++++ ENTRIES PROVIDED ++++
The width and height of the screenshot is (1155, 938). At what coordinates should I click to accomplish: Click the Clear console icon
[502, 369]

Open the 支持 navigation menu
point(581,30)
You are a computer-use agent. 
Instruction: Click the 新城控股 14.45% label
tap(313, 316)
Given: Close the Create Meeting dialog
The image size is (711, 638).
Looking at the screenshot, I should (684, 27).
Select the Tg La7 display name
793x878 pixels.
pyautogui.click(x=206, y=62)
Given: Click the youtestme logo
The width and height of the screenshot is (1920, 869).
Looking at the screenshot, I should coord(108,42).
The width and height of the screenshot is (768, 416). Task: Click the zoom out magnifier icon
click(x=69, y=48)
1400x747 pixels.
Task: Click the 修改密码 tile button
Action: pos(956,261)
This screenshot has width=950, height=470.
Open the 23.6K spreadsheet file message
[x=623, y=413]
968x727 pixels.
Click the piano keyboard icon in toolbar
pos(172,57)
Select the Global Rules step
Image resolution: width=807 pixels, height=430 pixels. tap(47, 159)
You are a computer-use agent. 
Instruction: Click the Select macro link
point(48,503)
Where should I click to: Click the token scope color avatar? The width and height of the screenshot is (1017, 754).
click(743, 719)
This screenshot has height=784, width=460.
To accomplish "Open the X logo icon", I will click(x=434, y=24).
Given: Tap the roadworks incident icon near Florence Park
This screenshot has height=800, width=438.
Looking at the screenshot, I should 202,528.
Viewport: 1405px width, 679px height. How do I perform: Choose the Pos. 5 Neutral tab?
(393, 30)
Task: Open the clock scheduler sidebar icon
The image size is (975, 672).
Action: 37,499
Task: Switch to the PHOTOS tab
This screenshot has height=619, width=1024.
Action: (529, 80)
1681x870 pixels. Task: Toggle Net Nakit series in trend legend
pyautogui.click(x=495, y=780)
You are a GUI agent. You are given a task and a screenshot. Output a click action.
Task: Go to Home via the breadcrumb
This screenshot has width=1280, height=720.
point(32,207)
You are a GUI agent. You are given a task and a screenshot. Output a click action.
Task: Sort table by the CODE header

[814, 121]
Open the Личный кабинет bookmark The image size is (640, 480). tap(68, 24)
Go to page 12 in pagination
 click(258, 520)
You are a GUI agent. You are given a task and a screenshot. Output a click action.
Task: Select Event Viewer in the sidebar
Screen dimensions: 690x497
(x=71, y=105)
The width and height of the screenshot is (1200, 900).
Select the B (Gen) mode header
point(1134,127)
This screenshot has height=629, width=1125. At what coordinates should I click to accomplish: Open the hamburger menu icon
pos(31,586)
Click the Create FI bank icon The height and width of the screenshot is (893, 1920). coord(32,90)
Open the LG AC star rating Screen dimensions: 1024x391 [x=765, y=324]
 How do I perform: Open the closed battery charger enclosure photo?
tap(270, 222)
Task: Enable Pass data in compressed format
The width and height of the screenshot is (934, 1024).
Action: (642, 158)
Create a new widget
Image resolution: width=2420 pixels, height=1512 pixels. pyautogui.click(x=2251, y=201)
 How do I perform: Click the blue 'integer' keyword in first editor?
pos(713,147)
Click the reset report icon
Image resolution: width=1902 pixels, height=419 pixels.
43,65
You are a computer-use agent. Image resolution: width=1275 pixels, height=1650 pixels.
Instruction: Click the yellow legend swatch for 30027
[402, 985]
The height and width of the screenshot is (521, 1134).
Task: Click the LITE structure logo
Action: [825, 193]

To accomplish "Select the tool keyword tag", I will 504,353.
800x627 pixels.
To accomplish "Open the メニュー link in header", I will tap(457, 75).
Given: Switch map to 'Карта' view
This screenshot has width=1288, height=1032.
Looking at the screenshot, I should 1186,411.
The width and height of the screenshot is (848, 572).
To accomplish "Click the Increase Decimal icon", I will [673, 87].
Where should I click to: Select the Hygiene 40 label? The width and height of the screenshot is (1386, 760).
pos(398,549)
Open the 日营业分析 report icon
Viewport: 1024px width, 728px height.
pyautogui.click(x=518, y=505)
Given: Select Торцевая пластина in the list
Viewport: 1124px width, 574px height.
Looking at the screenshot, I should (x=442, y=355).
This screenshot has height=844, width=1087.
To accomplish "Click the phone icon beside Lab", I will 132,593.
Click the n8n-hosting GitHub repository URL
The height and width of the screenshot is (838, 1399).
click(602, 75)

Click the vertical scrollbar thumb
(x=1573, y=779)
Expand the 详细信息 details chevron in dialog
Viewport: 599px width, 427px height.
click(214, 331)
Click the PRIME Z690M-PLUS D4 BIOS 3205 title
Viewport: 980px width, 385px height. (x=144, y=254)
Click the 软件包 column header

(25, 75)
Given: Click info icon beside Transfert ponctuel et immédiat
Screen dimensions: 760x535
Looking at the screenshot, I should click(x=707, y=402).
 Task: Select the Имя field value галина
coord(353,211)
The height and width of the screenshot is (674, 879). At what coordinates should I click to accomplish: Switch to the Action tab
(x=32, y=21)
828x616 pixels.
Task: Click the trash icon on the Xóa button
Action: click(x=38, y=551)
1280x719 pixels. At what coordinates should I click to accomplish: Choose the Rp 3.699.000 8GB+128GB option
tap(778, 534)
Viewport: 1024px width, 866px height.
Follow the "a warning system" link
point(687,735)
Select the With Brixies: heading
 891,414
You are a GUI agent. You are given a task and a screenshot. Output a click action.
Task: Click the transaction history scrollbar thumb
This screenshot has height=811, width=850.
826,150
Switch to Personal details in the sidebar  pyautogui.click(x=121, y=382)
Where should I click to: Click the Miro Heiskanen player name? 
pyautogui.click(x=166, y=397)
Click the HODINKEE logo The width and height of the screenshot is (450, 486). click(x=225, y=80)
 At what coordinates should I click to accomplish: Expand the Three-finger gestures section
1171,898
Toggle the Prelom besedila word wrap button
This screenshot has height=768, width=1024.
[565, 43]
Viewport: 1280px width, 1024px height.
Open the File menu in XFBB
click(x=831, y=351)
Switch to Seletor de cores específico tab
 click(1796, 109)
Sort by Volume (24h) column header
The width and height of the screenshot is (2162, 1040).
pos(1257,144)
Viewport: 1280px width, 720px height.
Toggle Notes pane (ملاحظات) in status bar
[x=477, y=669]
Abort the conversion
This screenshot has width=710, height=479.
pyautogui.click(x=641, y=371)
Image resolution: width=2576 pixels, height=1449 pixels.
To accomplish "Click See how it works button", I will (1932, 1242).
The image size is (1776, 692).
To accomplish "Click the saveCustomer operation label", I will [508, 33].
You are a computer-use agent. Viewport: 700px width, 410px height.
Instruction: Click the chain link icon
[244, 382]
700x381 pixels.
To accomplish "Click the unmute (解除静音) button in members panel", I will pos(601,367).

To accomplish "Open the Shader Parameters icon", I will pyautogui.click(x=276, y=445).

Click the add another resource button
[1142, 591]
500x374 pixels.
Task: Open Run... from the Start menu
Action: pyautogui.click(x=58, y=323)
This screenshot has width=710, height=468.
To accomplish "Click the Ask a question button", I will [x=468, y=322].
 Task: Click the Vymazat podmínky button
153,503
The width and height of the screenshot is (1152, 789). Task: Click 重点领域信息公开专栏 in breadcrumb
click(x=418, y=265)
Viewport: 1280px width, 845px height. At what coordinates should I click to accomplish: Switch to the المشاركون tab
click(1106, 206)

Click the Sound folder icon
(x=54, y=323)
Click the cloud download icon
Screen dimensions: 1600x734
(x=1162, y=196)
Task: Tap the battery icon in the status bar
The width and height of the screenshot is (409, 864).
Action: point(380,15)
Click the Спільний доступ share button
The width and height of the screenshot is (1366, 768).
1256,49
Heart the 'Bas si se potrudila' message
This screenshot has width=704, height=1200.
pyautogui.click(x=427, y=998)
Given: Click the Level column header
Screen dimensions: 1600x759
++++
- WORK ITEM -
I need each line above reproduced exactly.

- WRITTEN RESPONSE -
The width and height of the screenshot is (1155, 938). At what coordinates should I click to accomplish: Click the Clear console icon
[502, 369]

Open the 支持 navigation menu
point(581,30)
You are a computer-use agent. 
Instruction: Click the 新城控股 14.45% label
tap(313, 316)
Given: Close the Create Meeting dialog
The image size is (711, 638).
Looking at the screenshot, I should (684, 27).
Select the Tg La7 display name
793x878 pixels.
pyautogui.click(x=206, y=62)
Given: Click the youtestme logo
The width and height of the screenshot is (1920, 869).
Looking at the screenshot, I should coord(108,42).
The width and height of the screenshot is (768, 416). Task: Click the zoom out magnifier icon
click(x=69, y=48)
1400x747 pixels.
Task: Click the 修改密码 tile button
Action: pos(956,261)
This screenshot has width=950, height=470.
Open the 23.6K spreadsheet file message
[x=623, y=413]
968x727 pixels.
Click the piano keyboard icon in toolbar
pos(172,57)
Select the Global Rules step
Image resolution: width=807 pixels, height=430 pixels. tap(47, 159)
You are a computer-use agent. 
Instruction: Click the Select macro link
point(48,503)
Where should I click to: Click the token scope color avatar? The width and height of the screenshot is (1017, 754).
click(743, 719)
This screenshot has height=784, width=460.
To accomplish "Open the X logo icon", I will click(x=434, y=24).
Given: Tap the roadworks incident icon near Florence Park
This screenshot has height=800, width=438.
Looking at the screenshot, I should 202,528.
Viewport: 1405px width, 679px height. How do I perform: Choose the Pos. 5 Neutral tab?
(393, 30)
Task: Open the clock scheduler sidebar icon
The image size is (975, 672).
Action: 37,499
Task: Switch to the PHOTOS tab
This screenshot has height=619, width=1024.
Action: (529, 80)
1681x870 pixels. Task: Toggle Net Nakit series in trend legend
pyautogui.click(x=495, y=780)
You are a GUI agent. You are given a task and a screenshot. Output a click action.
Task: Go to Home via the breadcrumb
This screenshot has width=1280, height=720.
point(32,207)
You are a GUI agent. You are given a task and a screenshot. Output a click action.
Task: Sort table by the CODE header

[814, 121]
Open the Личный кабинет bookmark The image size is (640, 480). tap(68, 24)
Go to page 12 in pagination
 click(258, 520)
You are a GUI agent. You are given a task and a screenshot. Output a click action.
Task: Select Event Viewer in the sidebar
Screen dimensions: 690x497
(x=71, y=105)
The width and height of the screenshot is (1200, 900).
Select the B (Gen) mode header
point(1134,127)
This screenshot has height=629, width=1125. At what coordinates should I click to accomplish: Open the hamburger menu icon
pos(31,586)
Click the Create FI bank icon The height and width of the screenshot is (893, 1920). coord(32,90)
Open the LG AC star rating Screen dimensions: 1024x391 [x=765, y=324]
 How do I perform: Open the closed battery charger enclosure photo?
tap(270, 222)
Task: Enable Pass data in compressed format
The width and height of the screenshot is (934, 1024).
Action: (642, 158)
Create a new widget
Image resolution: width=2420 pixels, height=1512 pixels. pyautogui.click(x=2251, y=201)
 How do I perform: Click the blue 'integer' keyword in first editor?
pos(713,147)
Click the reset report icon
Image resolution: width=1902 pixels, height=419 pixels.
43,65
You are a computer-use agent. Image resolution: width=1275 pixels, height=1650 pixels.
Instruction: Click the yellow legend swatch for 30027
[402, 985]
The height and width of the screenshot is (521, 1134).
Task: Click the LITE structure logo
Action: [825, 193]

To accomplish "Select the tool keyword tag", I will 504,353.
800x627 pixels.
To accomplish "Open the メニュー link in header", I will tap(457, 75).
Given: Switch map to 'Карта' view
This screenshot has width=1288, height=1032.
Looking at the screenshot, I should 1186,411.
The width and height of the screenshot is (848, 572).
To accomplish "Click the Increase Decimal icon", I will [673, 87].
Where should I click to: Select the Hygiene 40 label? The width and height of the screenshot is (1386, 760).
pos(398,549)
Open the 日营业分析 report icon
Viewport: 1024px width, 728px height.
pyautogui.click(x=518, y=505)
Given: Select Торцевая пластина in the list
Viewport: 1124px width, 574px height.
Looking at the screenshot, I should (x=442, y=355).
This screenshot has height=844, width=1087.
To accomplish "Click the phone icon beside Lab", I will 132,593.
Click the n8n-hosting GitHub repository URL
The height and width of the screenshot is (838, 1399).
click(602, 75)

Click the vertical scrollbar thumb
(x=1573, y=779)
Expand the 详细信息 details chevron in dialog
Viewport: 599px width, 427px height.
click(214, 331)
Click the PRIME Z690M-PLUS D4 BIOS 3205 title
Viewport: 980px width, 385px height. (x=144, y=254)
Click the 软件包 column header

(25, 75)
Given: Click info icon beside Transfert ponctuel et immédiat
Screen dimensions: 760x535
Looking at the screenshot, I should click(x=707, y=402).
 Task: Select the Имя field value галина
coord(353,211)
The height and width of the screenshot is (674, 879). At what coordinates should I click to accomplish: Switch to the Action tab
(x=32, y=21)
828x616 pixels.
Task: Click the trash icon on the Xóa button
Action: click(x=38, y=551)
1280x719 pixels. At what coordinates should I click to accomplish: Choose the Rp 3.699.000 8GB+128GB option
tap(778, 534)
Viewport: 1024px width, 866px height.
Follow the "a warning system" link
point(687,735)
Select the With Brixies: heading
 891,414
You are a GUI agent. You are given a task and a screenshot. Output a click action.
Task: Click the transaction history scrollbar thumb
This screenshot has height=811, width=850.
826,150
Switch to Personal details in the sidebar  pyautogui.click(x=121, y=382)
Where should I click to: Click the Miro Heiskanen player name? 
pyautogui.click(x=166, y=397)
Click the HODINKEE logo The width and height of the screenshot is (450, 486). click(x=225, y=80)
 At what coordinates should I click to accomplish: Expand the Three-finger gestures section
1171,898
Toggle the Prelom besedila word wrap button
This screenshot has height=768, width=1024.
[565, 43]
Viewport: 1280px width, 1024px height.
Open the File menu in XFBB
click(x=831, y=351)
Switch to Seletor de cores específico tab
 click(1796, 109)
Sort by Volume (24h) column header
The width and height of the screenshot is (2162, 1040).
pos(1257,144)
Viewport: 1280px width, 720px height.
Toggle Notes pane (ملاحظات) in status bar
[x=477, y=669]
Abort the conversion
This screenshot has width=710, height=479.
pyautogui.click(x=641, y=371)
Image resolution: width=2576 pixels, height=1449 pixels.
To accomplish "Click See how it works button", I will (1932, 1242).
The image size is (1776, 692).
To accomplish "Click the saveCustomer operation label", I will [508, 33].
You are a computer-use agent. Viewport: 700px width, 410px height.
Instruction: Click the chain link icon
[244, 382]
700x381 pixels.
To accomplish "Click the unmute (解除静音) button in members panel", I will pos(601,367).

To accomplish "Open the Shader Parameters icon", I will pyautogui.click(x=276, y=445).

Click the add another resource button
[1142, 591]
500x374 pixels.
Task: Open Run... from the Start menu
Action: pyautogui.click(x=58, y=323)
This screenshot has width=710, height=468.
To accomplish "Click the Ask a question button", I will [x=468, y=322].
 Task: Click the Vymazat podmínky button
153,503
The width and height of the screenshot is (1152, 789). Task: Click 重点领域信息公开专栏 in breadcrumb
click(x=418, y=265)
Viewport: 1280px width, 845px height. At what coordinates should I click to accomplish: Switch to the المشاركون tab
click(1106, 206)

Click the Sound folder icon
(x=54, y=323)
Click the cloud download icon
Screen dimensions: 1600x734
(x=1162, y=196)
Task: Tap the battery icon in the status bar
The width and height of the screenshot is (409, 864).
Action: point(380,15)
Click the Спільний доступ share button
The width and height of the screenshot is (1366, 768).
1256,49
Heart the 'Bas si se potrudila' message
This screenshot has width=704, height=1200.
pyautogui.click(x=427, y=998)
Given: Click the Level column header
Screen dimensions: 1600x759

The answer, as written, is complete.